Fresh garlic extracts are lethal to tinea-causing fungi, and research using ajoene, an isolated garlic constituent, found that it cleared up athlete’s foot, ringworm, and jock itch infections as well as the prescriptiondrug terbinafine.

• Lavender (Lavandula angustifolia)

A natural anesthetic and anti-inflammatory, lavender oil is also an effective weapon against the Candida albicans fungus.

• Pomegranate (Punica granatum)

Pomegranate has proven fungicidal and wound-healing properties. Topically applied extracts of pomegranate peel, combined with gotu kola (Centella asiatica), have been shown to clear up oral candidiasis as well as pharmaceutical antifungals.

• Tea tree (Melaleuca alternifolia)

A traditional Aboriginal treatment for all types of skin inflammation, tea tree oil can also kill Candida albicans and other fungi.

Immunodeficiency Disorders

Immunodeficiency disorders—a class of conditions that includes primary (inherited) and secondary (acquired) disorders—can create a seemingly endless stream of infections that often lead to serious complications.

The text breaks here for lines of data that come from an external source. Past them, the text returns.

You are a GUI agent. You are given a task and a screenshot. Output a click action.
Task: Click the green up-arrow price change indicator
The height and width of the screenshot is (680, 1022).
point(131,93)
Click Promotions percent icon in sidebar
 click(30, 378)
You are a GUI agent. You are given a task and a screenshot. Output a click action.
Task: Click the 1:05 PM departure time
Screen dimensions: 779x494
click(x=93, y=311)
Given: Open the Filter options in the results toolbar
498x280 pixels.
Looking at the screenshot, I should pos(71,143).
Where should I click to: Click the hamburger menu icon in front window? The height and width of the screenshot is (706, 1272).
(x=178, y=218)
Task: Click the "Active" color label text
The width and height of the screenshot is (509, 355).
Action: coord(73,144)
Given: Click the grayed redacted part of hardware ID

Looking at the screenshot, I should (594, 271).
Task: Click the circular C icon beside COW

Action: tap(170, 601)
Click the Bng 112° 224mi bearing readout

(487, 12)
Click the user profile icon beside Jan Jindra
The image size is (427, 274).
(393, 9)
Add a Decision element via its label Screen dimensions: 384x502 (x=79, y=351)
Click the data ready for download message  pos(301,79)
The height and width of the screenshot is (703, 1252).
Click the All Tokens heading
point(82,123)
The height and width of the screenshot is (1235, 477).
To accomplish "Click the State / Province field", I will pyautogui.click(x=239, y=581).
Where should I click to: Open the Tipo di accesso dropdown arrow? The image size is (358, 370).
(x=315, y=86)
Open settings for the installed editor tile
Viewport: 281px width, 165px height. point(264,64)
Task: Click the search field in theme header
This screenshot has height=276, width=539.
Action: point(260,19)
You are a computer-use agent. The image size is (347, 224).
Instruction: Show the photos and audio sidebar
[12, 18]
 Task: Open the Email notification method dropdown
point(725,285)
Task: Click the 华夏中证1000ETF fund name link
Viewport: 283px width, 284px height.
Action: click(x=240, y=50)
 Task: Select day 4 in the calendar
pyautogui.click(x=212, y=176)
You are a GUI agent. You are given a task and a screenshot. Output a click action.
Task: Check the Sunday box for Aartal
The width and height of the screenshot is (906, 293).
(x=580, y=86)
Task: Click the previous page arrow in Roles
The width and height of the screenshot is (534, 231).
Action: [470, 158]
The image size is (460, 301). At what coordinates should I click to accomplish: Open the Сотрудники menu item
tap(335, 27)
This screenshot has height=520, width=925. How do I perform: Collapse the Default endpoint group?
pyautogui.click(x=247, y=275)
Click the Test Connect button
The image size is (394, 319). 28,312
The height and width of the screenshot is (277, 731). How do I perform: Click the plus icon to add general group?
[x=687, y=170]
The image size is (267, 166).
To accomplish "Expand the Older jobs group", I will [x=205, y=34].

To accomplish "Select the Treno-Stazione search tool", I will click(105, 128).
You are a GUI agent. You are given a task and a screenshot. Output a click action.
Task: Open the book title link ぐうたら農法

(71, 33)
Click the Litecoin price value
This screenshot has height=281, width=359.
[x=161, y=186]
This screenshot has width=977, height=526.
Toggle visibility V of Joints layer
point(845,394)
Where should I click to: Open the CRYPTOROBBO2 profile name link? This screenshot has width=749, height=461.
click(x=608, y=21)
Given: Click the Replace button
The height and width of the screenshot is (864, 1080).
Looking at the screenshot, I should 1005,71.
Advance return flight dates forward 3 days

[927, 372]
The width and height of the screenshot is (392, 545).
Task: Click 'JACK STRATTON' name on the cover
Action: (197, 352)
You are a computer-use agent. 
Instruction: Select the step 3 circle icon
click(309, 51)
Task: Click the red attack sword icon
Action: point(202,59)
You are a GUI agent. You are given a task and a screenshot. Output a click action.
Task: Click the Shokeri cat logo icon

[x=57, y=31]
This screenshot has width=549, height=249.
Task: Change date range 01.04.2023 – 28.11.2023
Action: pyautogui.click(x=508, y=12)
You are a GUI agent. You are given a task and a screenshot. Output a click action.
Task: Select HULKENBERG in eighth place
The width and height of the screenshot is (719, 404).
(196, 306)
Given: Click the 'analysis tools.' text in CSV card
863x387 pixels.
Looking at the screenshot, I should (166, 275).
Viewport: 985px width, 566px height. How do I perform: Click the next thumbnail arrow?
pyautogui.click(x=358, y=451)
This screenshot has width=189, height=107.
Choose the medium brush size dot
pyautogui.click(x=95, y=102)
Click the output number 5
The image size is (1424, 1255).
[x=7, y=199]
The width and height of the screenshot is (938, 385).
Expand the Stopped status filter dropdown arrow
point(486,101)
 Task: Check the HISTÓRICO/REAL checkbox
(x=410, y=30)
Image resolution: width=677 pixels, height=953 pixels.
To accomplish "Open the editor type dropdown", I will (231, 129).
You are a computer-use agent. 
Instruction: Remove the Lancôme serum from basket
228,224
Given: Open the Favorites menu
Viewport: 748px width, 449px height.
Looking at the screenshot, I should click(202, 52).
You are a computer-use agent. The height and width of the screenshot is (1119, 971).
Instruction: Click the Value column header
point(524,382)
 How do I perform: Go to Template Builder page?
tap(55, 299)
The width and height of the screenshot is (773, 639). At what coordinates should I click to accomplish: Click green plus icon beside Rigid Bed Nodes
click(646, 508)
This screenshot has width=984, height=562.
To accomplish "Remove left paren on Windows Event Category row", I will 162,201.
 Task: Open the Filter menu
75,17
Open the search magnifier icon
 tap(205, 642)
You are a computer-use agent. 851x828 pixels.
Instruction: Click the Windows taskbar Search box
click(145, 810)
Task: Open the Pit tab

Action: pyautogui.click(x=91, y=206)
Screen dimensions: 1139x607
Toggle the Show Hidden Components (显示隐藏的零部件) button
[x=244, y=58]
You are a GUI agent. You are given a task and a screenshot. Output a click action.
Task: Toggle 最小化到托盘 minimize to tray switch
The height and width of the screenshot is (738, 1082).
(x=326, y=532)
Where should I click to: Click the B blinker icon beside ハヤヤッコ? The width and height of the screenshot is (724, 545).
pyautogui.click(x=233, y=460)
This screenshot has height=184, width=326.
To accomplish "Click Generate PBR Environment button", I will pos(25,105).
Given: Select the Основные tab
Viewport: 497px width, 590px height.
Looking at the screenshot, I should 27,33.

For example, people with acquired immunodeficiency syndrome (AIDS) are prone to opportunistic infections, which are potentially life-threatening conditions that might not cause any problem in a healthy person. AIDS also makes infections harder to treat and creates more serious complications from run-of-the-mill infections like a cold or the flu.

Conventional medicine typically treats immunodeficiency disorders with drugs designed to prevent specific infections: antivirals like amantadine (Symmetrel) or acyclovir (Zovirax) or vaccines that protect against infections like the flu.

Immunodeficiency disorders can come from a prolonged illness (like cancer or diabetes) or infection (AIDS is caused by the HIV virus). Malnutrition can also trigger them—a shortfall of nutrients that puts you at less than 80 percent of your recommended weight can cause severe immune system impairment—as can immunity-suppressing treatments like chemotherapy and radiation.

Several herbs can also help support immune function to treat or prevent secondary infections (although experts warn people with immunity deficiencies to avoid immunostimulating herbs). Herbs can also treat the various symptoms of infection and relieve the side effects of conventional drug therapies. They include:

• Amla (Emblica officinalis, Phyllanthus emblica)

Also known as amalaki, this Ayurvedic herb is an adaptogen, antioxidant, and antiviral; it’s also a key ingredient in the Ayurvedic remedy known as triphala. Studies show it can speed the healing of infected wounds, inhibit the activity of HIV, and kill several types of infectious bacteria in HIV-infected patients.

• Licorice (Glycyrrhiza glabra)

A staple in the pharmacies and pantries of China, Europe, and the Middle East, licorice has proven immunomodulating effects, which can help avert secondary infections.

• Lemon balm (Melissa officinalis)

Lemon balm is a traditional remedy for viral infections, and extracts have shown specific activity against HIV. Peppermint (Mentha x piperita) and sage (Salvia officinalis, S. lavandulaefolia)have similar anti-HIV action.

• Tea tree (Melaleuca alternifolia)

This herb is a potent antimicrobial, and research shows it can kill the Candida fungi that cause infections in immune-compromised people.